§ **Stated problem**: Reproduce word for word the part of the passage on drinking water variances for small systems that opens with the words containing "A March 1994" and closes with "finds are available.".

The Administrator shall periodically review State decisions with respect to variances to determine whether the State is complying with the regulations issued by the Administrator. The Administrator may only review the affordability determination of a variance as compared to the affordability criteria developed by the State. The Administrator shall object to the granting of a variance if it does not comply with the regulations. The State shall not grant a variance until the objections of the Administrator have been resolved.

Discussion

Of the approximately 60,000 community water systems regulated under the Safe Drinking Water Act, nearly 54,000 serve populations of 10,000 or less. While the Environmental Protection Agency (EPA) has taken steps to recognize the difficulties small systems face by focusing technical assistance on small systems with the Small System Technology Initiative, forming the National Training Coalition, and developing handbooks and computer software, the current Safe Drinking Water Act does not generally recognize the problems of small systems.

The basic problem faced by small systems is complying with standards that have been developed based on treatment that is affordable for large systems. Smaller systems lack the economies of scale to absorb additional costs and drinking water regulations can have a greater impact on small systems. For example, if a public water system detected the pesticide aldicarb in its supply, the system may have to install treatment technology in order to comply with maximum contaminant level for the pesticide. EPA estimates the cost of this treatment for a system that serves a population of 100,000 would impose a household cost of approximately $20.70 per year, while the cost to a household in a smaller community (a population of 10,000 or less) would be $145.40, and a household on an even smaller system (less than 100), would be $965.30.

According to EPA, through the end of this century small systems will incur costs of nearly $3 billion to comply with all drinking water regulations. If the radon standard is not modified as proposed in this bill, nearly 70 percent of total compliance costs in the future will be borne by small and very small water systems, even though these systems supply only 10 percent of the population.

A March 1994 General Accounting Office report on small systems urges the EPA to step up its efforts to help small communities use more cost-effective technologies that are available to protect drinking water.

Under section 1415 of the Act, variances from national drinking water regulations may be granted by the primary enforcement authority or the Administrator for public water systems. Variances may be granted to systems, if the systems cannot meet the maximum contaminant levels despite application of the best technology, treatment techniques, or other means which the Administrator finds are available.

This bill adds a new subsection to the variance section to allow for small system variances. The primary enforcement authority for public water systems may grant a variance to a system serving a population of 10,000 or less for the system to use best available technology, described in guidance issued by the EPA, based on what is affordable for a system serving a population of 3,300 or less and ensures protection of human health. A variance allows a system to use a small system treatment technology developed by the EPA to make the best possible and affordable effort to meet a maximum contaminant level.

The objective is to provide as safe a drinking water supply as possible, considering the source water quality and available and affordable treatment techniques. There are available technologies that can provide treatment that under most conditions will meet an MCL.

Data for locating words and elements
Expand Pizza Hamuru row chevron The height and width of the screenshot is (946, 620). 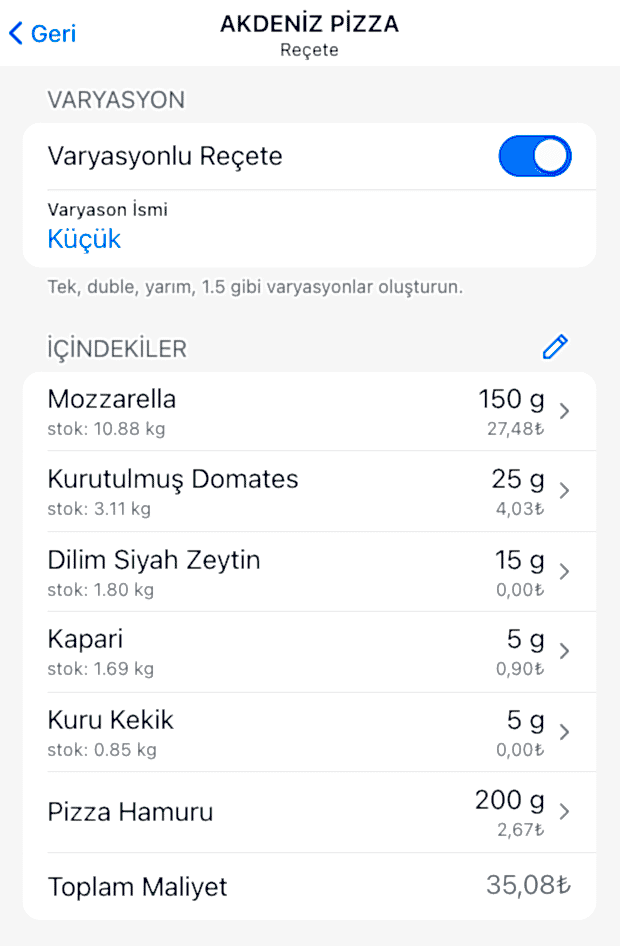click(x=565, y=811)
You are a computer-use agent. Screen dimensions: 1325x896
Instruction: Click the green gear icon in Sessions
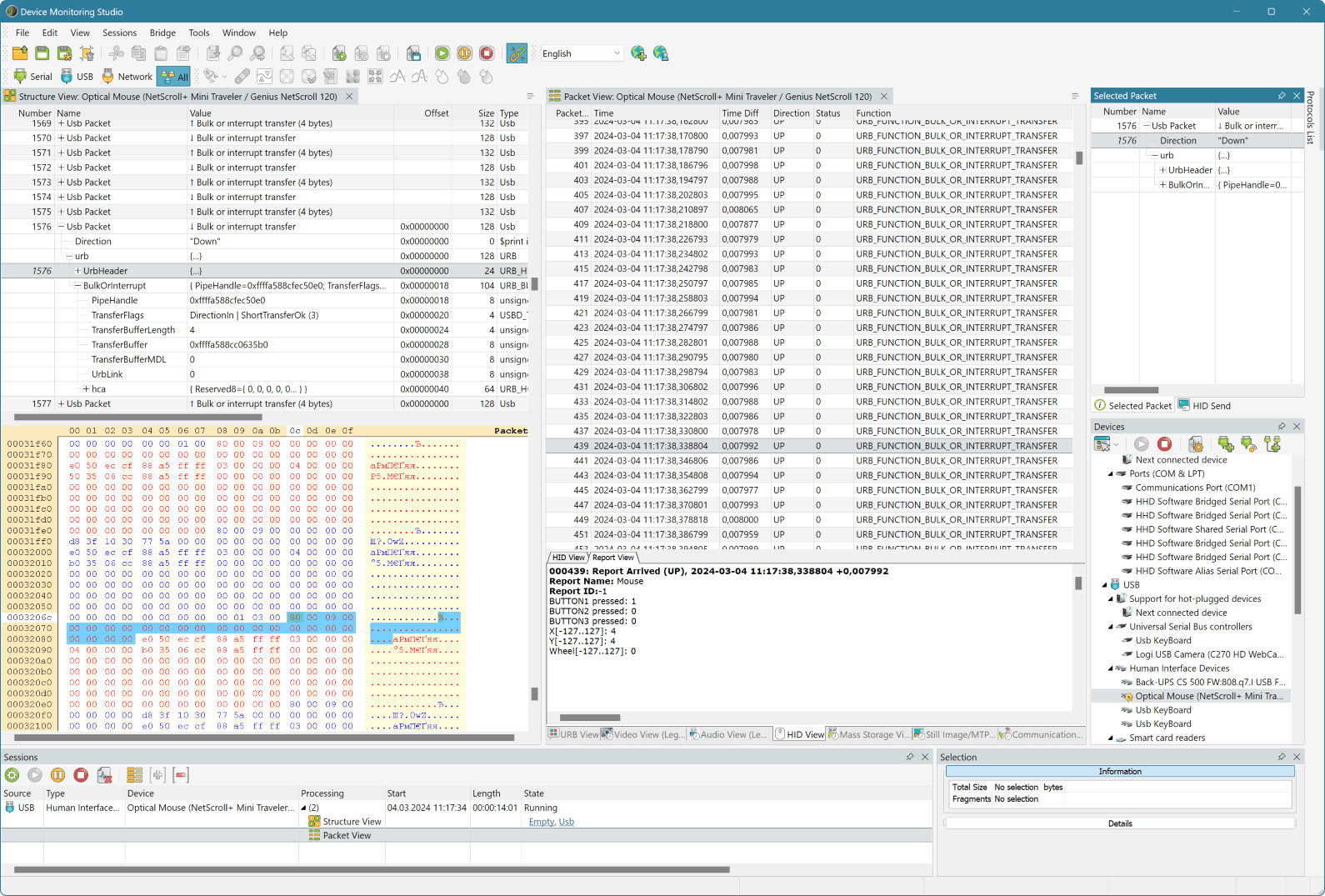pos(12,775)
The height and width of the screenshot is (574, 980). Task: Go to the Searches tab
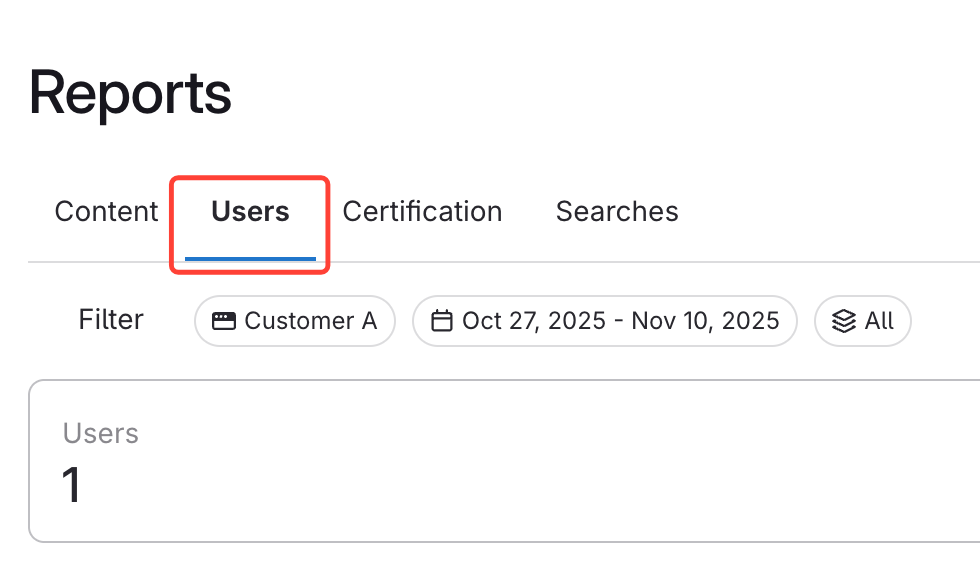coord(617,212)
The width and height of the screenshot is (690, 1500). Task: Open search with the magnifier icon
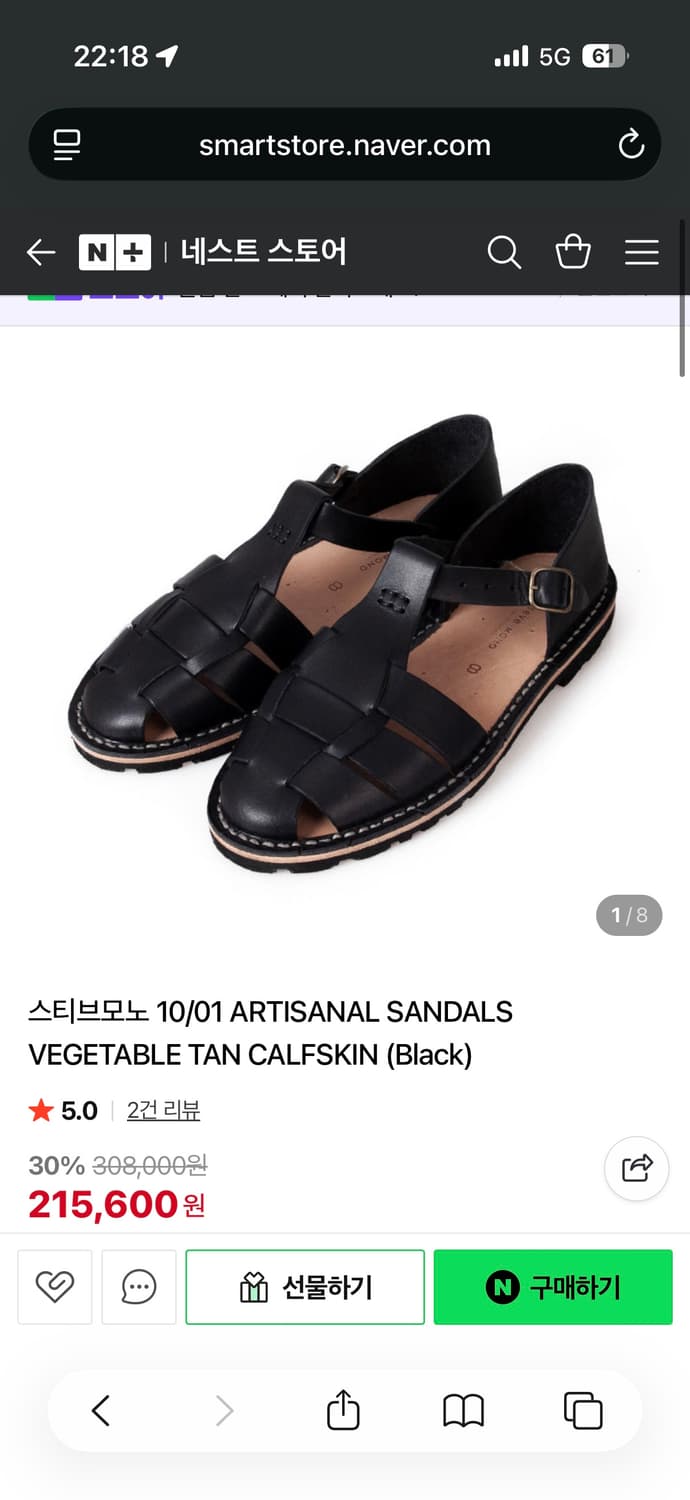[504, 252]
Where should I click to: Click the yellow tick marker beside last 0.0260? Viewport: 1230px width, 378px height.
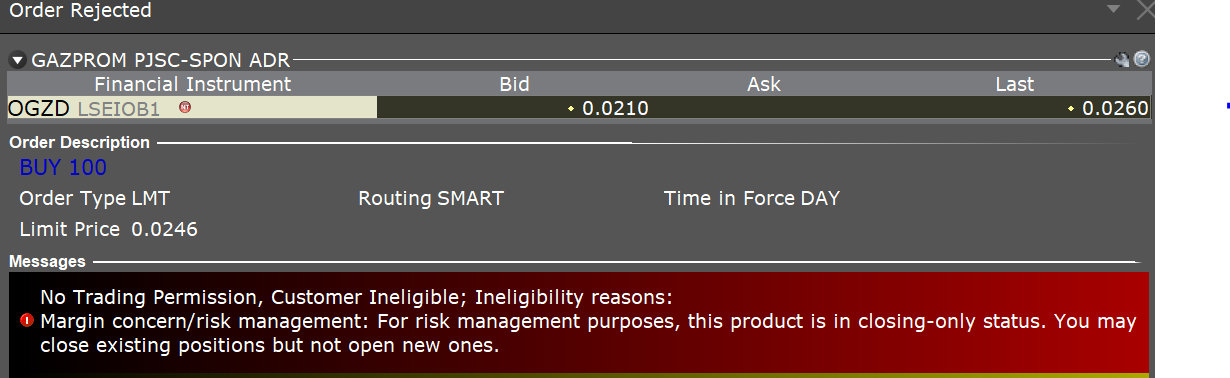click(x=1071, y=108)
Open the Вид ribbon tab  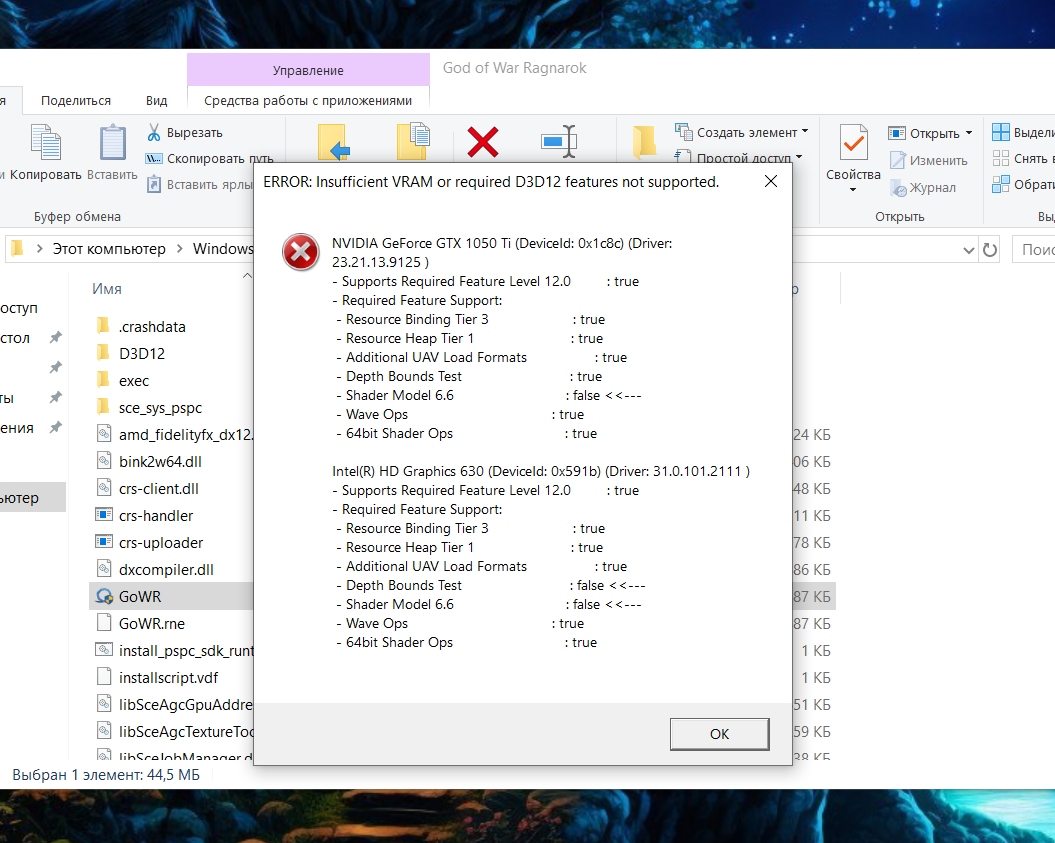pyautogui.click(x=156, y=100)
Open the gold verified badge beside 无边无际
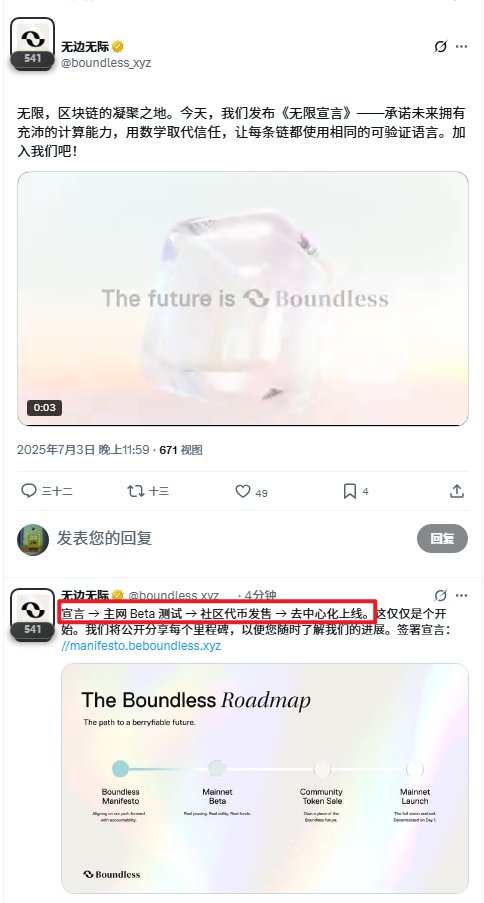The image size is (484, 903). pyautogui.click(x=118, y=47)
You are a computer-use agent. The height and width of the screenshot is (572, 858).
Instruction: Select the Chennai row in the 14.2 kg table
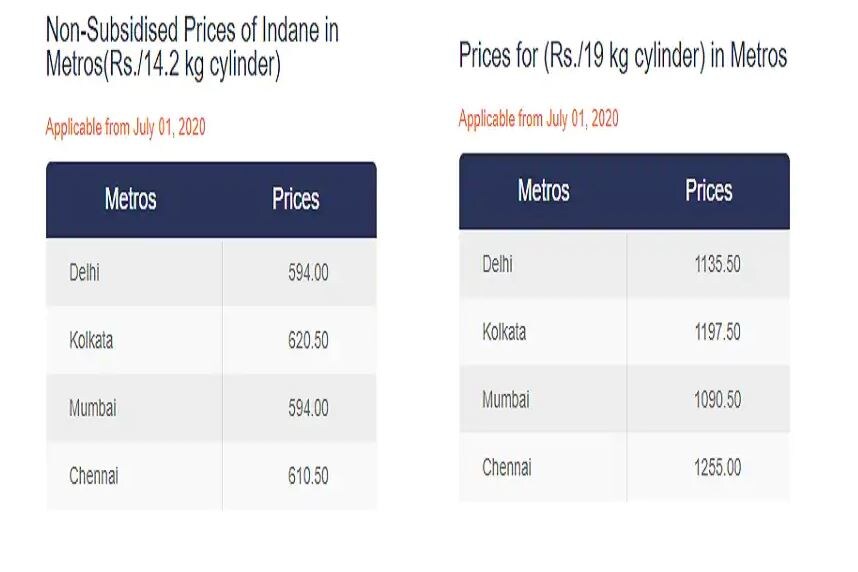211,476
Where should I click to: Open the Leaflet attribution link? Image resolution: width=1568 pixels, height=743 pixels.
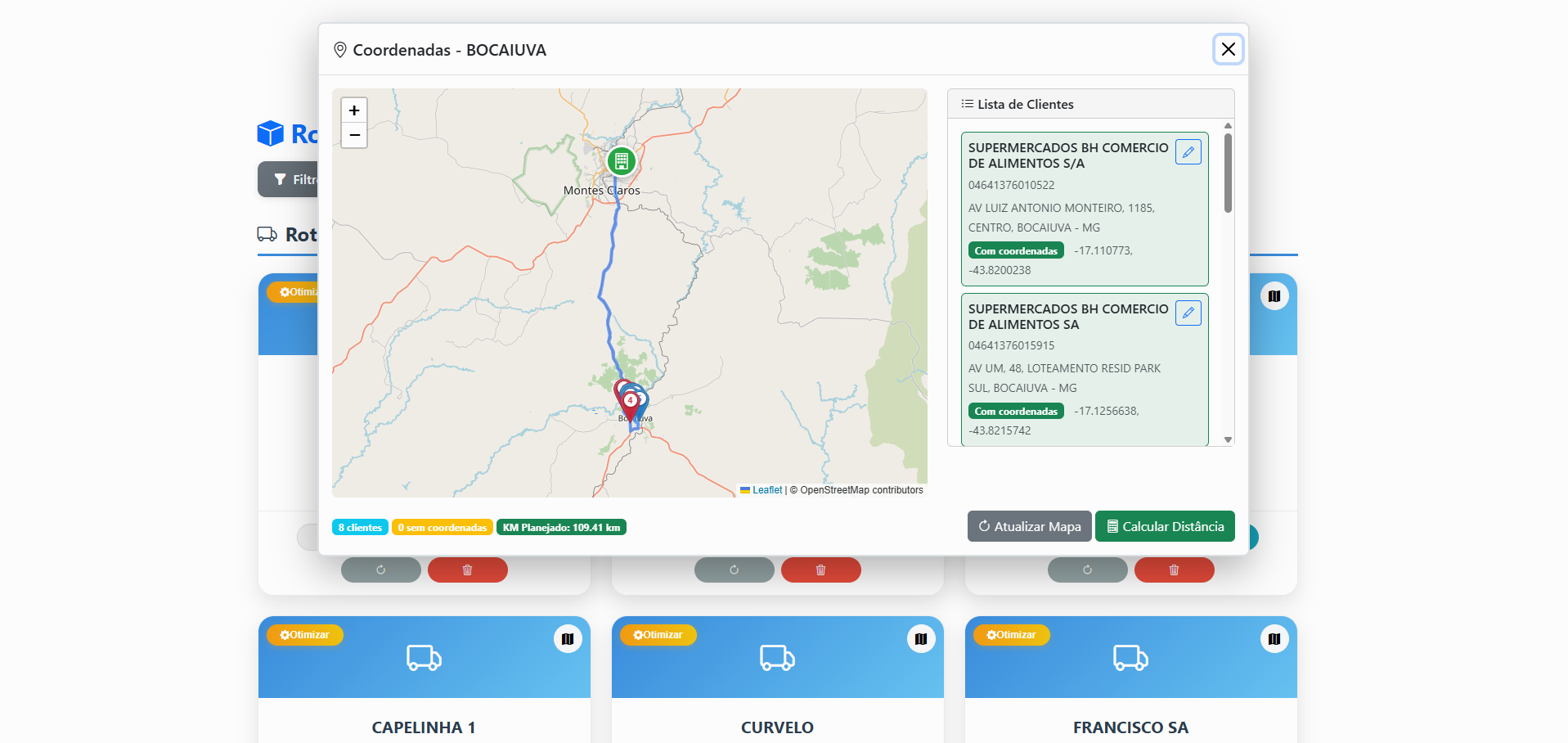(x=766, y=490)
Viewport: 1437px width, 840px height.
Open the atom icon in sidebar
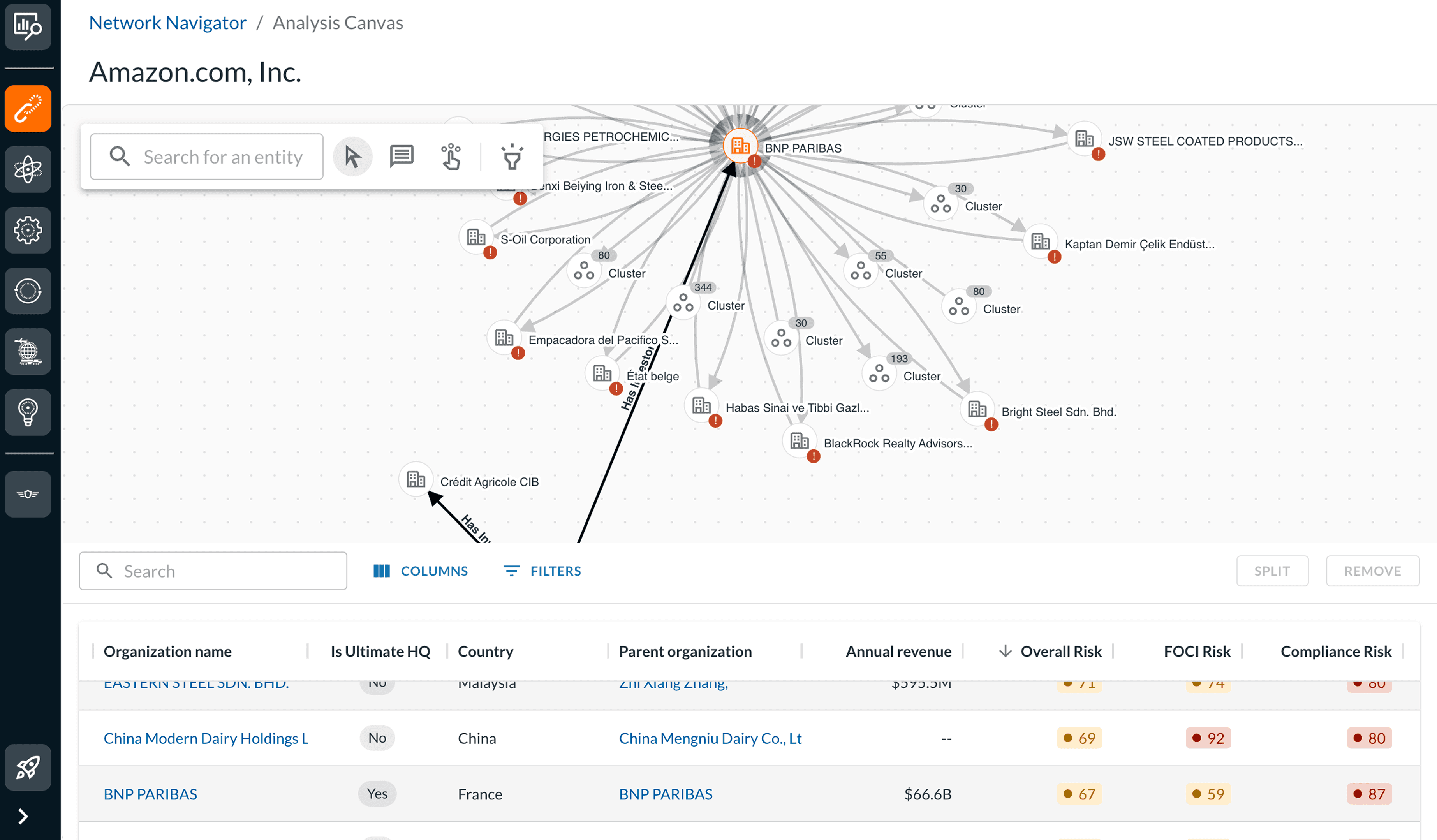(x=28, y=169)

§ **Full answer**:
A March 1994 General Accounting Office report on small systems urges the EPA to step up its efforts to help small communities use more cost-effective technologies that are available to protect drinking water.

Under section 1415 of the Act, variances from national drinking water regulations may be granted by the primary enforcement authority or the Administrator for public water systems. Variances may be granted to systems, if the systems cannot meet the maximum contaminant levels despite application of the best technology, treatment techniques, or other means which the Administrator finds are available.